The good news is that the bank puts an 80 per cent chance on there being a vaccine for Covid-19 by year-end, available for at-risk groups by the end of the year and everybody by the summer of 2021.
In the meantime, it expects a breakthrough in the development of anti-viral drugs from one of the main pharma players to bridge the gap on treatment and ‘mitigate mortality rates’ from the virus while the world waits for the vaccine and its supply to catch up.
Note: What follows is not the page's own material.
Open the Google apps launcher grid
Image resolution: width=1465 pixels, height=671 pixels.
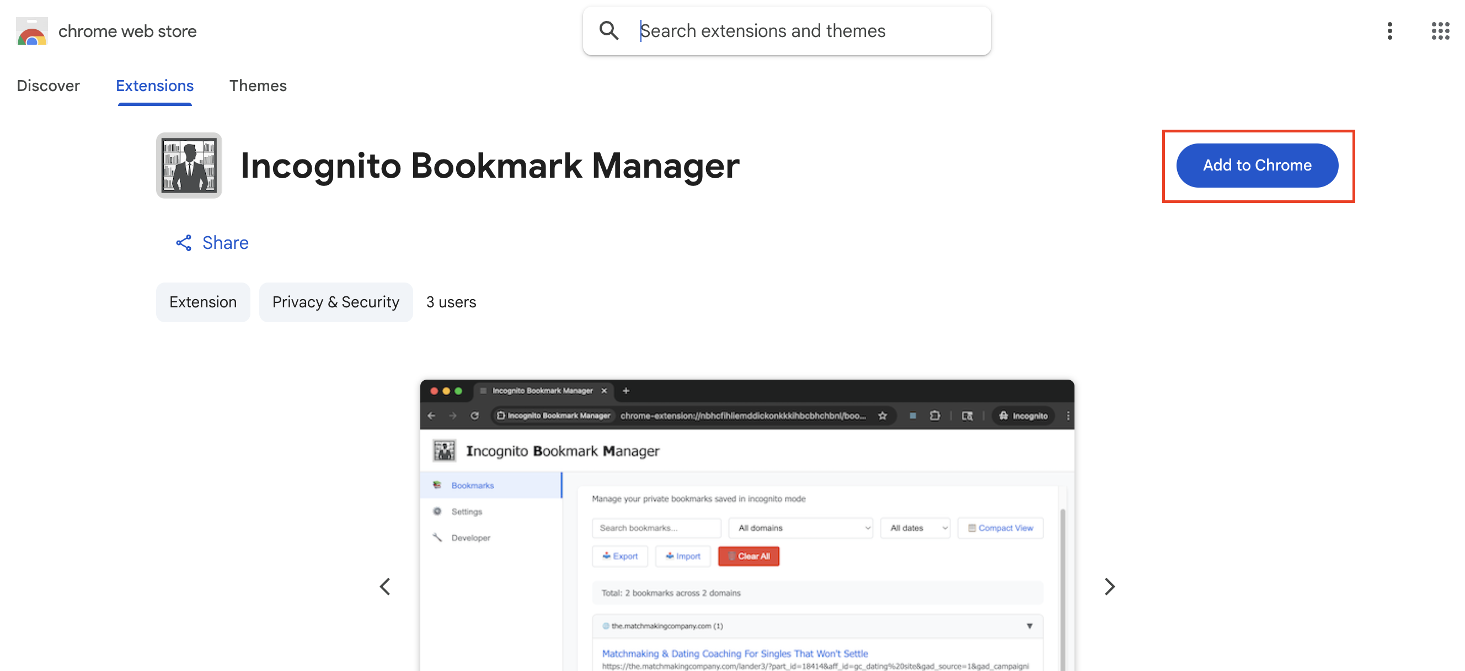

This will improve market confidence and open up.
The impact of the virus should not be underestimated, said Perez Ruiz, pointing out that the world lost nine million jobs during the financial crisis. ‘It took us 10 years to create 20 million jobs and we lost that very, very fast – think exponential,’ he said. ‘We shut down the world and for every week we were shut we lost one to one-and-half per cent of global GDP.’
As well as the return to the growth in the Chinese economy, the impact of the virus and its management on the political scene in the US is vital, it said. ‘How the US perceives [how] the Trump administration has dealt with the virus will determine and help influence the outcome of the election which will determine the direction of the markets,’ Perez Ruiz said. ‘
Unlevered businesses
The bank urged investors to consider the ‘long term changes’ the virus had brought and ‘focus on the winners and losers’. ‘Be sure to buy businesses which are unlevered and don’t end up having to be rescued or taken over by somebody else.’
The firm looked to ‘structural growth’ in tech and biotech sectors. It also warned that shareholders may well end up paying the price for the crisis, from a financial perspective at least: ‘We have seen a tremendous drop across the equity space in terms of how much dividend is expected and is going to be paid,’ warned Perez Ruiz, adding that investors were being ‘called to contribute to the crisis.’
Asked to describe the shape of recovery of markets the CIO added: ‘I like to say all three: the V on the tech, the U on the S&P and maybe the L on the leveraged companies and small caps.’
Pictet said it was still underweight in equities amid concern of a Biden victory in November’s US election bringing market volatility on the back of possible reversals of Trump’s massive tax cuts. Long term, it also warned about the other crucial question of the outcome of the coronavirus crisis: ‘who pays the bill?’.
With countries taking unprecedented steps to stimulate economies through fiscal and monetary means, there is a debt to pay: Will it be corporates, the ultra-high segment or savers? For now, nobody can answer that question.